Reputation: 3790
I am interested in Applying Henze-Zirkler's Multivariate Normality Test in python 3x and I was wondering if I may do so in python in Jupyter notebook.
I have fitted a VAR model with my data and the then I would like to test whether the residuals from this fitted VAR model are normally distributed.
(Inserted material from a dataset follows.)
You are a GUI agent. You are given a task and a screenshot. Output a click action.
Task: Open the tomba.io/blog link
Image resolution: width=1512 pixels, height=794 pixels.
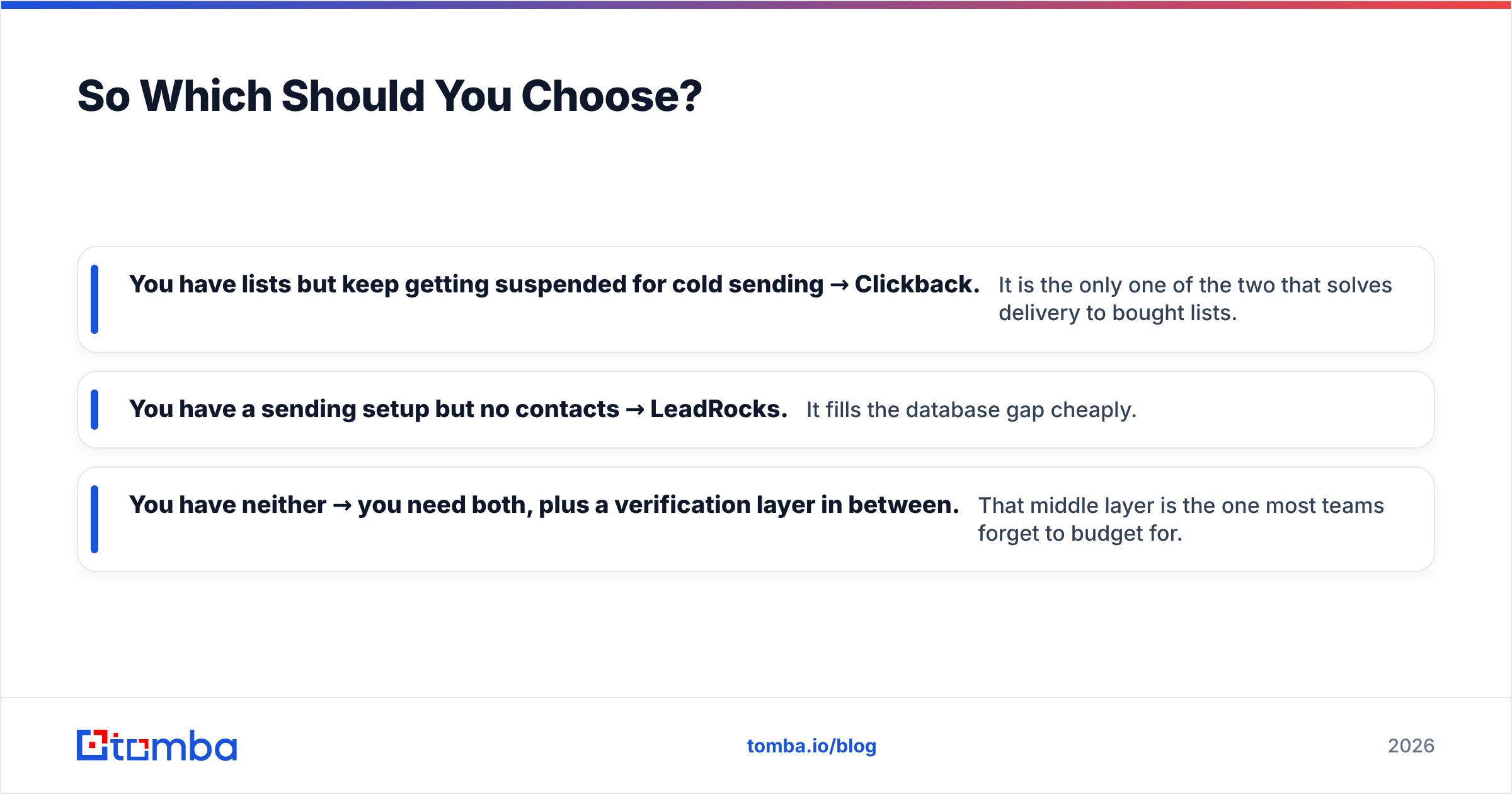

How may I do so in Jupyter notebook using python?
Upvotes: 3
Views: 2157
Reputation: 3790
This is another answer since I discover this method later. If you do not want to import the library of R into Python. One may call the output of R to python. i.e. one is capable of activating R function through python as follow:
import rpy2.robjects as robjects
from rpy2.robjects import r
from rpy2.robjects.numpy2ri import numpy2ri
from rpy2.robjects.packages import importr
import numpy as np
suppose that resi is a Dataframe in python say
# Create data
resi = pd.DataFrame(np.random.random((108, 2)), columns=['Number1','Number2'])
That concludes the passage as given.